(Stored data)
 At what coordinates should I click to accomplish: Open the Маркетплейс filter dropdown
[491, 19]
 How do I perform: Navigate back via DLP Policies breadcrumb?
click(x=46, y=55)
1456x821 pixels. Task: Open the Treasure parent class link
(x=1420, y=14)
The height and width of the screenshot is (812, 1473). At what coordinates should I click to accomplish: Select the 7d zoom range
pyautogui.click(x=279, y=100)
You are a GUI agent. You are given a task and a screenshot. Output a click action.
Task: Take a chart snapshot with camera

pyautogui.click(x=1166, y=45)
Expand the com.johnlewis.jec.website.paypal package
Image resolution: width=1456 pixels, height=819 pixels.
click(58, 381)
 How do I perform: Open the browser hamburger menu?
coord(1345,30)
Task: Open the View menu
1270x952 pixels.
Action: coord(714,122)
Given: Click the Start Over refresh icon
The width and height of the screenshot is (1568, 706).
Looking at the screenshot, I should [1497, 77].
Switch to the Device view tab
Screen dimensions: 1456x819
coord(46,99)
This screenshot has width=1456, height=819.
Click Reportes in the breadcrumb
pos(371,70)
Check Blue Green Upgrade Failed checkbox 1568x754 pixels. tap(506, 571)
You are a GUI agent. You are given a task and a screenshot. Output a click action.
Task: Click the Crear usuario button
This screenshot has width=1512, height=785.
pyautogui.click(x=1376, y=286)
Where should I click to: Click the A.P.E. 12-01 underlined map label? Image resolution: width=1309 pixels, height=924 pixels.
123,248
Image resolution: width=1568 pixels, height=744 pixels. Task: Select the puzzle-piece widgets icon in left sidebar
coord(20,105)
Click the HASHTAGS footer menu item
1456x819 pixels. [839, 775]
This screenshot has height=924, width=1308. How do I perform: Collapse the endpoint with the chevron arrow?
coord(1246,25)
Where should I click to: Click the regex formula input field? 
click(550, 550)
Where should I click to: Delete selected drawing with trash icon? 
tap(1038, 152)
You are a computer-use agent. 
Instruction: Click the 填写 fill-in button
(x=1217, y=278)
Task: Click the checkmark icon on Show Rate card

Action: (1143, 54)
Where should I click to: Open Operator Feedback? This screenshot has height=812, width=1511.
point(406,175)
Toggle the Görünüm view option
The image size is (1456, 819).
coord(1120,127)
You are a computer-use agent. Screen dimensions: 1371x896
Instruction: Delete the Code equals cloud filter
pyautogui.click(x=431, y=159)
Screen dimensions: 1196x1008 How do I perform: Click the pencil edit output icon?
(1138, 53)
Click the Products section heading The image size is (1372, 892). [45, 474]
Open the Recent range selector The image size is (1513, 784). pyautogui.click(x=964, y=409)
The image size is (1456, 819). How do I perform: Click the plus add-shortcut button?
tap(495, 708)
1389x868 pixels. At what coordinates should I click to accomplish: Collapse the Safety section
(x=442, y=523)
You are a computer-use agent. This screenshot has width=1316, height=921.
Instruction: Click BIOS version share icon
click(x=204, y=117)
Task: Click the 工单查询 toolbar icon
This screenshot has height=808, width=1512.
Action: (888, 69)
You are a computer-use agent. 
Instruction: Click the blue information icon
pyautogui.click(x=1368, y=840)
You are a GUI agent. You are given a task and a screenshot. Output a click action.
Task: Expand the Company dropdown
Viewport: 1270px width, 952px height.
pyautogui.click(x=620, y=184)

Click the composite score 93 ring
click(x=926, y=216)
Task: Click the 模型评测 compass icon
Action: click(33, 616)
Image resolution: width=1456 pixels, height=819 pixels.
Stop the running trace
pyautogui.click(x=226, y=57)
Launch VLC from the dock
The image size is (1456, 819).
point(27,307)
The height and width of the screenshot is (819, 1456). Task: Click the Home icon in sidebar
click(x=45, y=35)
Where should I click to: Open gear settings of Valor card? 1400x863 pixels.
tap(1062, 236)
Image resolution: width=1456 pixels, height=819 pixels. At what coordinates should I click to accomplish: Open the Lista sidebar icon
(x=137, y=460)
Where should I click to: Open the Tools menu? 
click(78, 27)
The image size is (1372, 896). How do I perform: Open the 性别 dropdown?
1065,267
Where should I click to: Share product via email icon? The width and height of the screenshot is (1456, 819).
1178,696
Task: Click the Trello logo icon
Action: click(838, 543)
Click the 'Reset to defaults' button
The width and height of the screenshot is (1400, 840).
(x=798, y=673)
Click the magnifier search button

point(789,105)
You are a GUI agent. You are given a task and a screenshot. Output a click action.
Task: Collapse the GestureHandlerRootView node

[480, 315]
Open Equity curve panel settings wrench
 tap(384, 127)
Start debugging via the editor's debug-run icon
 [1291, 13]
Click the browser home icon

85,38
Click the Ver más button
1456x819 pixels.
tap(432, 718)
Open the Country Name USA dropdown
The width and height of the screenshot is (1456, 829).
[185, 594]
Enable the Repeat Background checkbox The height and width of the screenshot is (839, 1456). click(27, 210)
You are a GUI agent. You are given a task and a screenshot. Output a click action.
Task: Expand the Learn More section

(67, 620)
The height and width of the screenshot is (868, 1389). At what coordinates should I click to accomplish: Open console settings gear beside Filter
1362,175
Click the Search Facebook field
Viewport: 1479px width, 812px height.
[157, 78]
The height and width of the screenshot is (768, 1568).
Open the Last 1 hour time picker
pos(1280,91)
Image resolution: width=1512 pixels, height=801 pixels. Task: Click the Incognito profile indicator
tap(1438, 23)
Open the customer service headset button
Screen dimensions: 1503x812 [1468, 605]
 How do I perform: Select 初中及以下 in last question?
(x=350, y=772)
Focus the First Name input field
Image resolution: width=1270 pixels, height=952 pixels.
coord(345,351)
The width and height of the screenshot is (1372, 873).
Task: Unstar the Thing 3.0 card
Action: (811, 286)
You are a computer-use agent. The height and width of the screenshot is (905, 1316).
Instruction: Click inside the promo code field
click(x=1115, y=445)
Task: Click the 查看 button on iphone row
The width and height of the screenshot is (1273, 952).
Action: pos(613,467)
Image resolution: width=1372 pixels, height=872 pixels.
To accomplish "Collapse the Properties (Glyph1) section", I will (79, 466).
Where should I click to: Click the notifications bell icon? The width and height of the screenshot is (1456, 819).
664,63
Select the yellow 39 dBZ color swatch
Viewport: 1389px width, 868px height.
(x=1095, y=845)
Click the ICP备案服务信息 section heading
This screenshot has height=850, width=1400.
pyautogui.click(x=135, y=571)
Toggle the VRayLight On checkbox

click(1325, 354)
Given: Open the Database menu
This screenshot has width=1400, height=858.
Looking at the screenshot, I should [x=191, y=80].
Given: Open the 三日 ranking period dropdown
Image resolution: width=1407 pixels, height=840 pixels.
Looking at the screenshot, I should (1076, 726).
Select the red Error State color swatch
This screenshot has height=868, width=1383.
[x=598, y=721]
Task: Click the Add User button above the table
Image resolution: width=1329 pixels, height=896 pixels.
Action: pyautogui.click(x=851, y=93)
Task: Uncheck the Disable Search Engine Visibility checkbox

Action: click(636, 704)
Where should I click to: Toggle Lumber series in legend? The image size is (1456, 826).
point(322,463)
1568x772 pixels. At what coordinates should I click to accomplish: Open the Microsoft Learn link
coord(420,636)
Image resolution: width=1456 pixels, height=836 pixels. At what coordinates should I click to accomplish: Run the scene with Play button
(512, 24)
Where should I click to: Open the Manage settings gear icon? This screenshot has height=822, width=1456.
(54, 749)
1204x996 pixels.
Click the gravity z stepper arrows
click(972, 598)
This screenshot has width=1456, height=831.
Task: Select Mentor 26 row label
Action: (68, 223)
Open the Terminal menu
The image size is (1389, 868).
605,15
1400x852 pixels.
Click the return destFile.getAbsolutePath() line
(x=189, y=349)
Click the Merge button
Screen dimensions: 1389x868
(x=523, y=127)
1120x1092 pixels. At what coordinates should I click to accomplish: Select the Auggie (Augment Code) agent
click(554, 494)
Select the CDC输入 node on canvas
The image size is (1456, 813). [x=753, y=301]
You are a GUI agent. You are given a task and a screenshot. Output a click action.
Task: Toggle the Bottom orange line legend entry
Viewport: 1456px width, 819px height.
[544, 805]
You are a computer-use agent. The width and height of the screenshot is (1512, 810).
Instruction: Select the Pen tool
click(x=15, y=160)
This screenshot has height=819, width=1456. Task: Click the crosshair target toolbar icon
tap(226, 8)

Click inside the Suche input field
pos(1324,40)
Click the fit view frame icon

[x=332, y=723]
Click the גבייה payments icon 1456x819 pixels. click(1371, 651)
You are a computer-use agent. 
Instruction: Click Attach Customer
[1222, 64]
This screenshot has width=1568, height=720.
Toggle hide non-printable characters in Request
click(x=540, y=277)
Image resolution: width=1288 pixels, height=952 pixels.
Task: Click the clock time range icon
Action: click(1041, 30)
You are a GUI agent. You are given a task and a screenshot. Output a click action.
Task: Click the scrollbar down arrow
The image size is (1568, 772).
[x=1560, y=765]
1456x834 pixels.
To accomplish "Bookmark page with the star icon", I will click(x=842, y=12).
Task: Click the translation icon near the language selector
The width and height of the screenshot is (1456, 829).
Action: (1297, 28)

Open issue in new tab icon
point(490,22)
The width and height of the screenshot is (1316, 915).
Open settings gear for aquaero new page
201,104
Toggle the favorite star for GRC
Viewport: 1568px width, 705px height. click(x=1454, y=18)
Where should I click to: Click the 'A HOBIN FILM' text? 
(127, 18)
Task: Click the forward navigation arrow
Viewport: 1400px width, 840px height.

ACTIVITY: Only the lines above starting with the one with "Stop the running trace" and going through the one with "Click the 'Reset to defaults' button" are to be copied, word for word and with both ends kept.

SOLUTION TO THIS EXERCISE:
Stop the running trace
pyautogui.click(x=226, y=57)
Launch VLC from the dock
The image size is (1456, 819).
point(27,307)
The height and width of the screenshot is (819, 1456). Task: Click the Home icon in sidebar
click(x=45, y=35)
Where should I click to: Open gear settings of Valor card? 1400x863 pixels.
tap(1062, 236)
Image resolution: width=1456 pixels, height=819 pixels. At what coordinates should I click to accomplish: Open the Lista sidebar icon
(x=137, y=460)
Where should I click to: Open the Tools menu? 
click(78, 27)
The image size is (1372, 896). How do I perform: Open the 性别 dropdown?
1065,267
Where should I click to: Share product via email icon? The width and height of the screenshot is (1456, 819).
1178,696
Task: Click the Trello logo icon
Action: click(838, 543)
Click the 'Reset to defaults' button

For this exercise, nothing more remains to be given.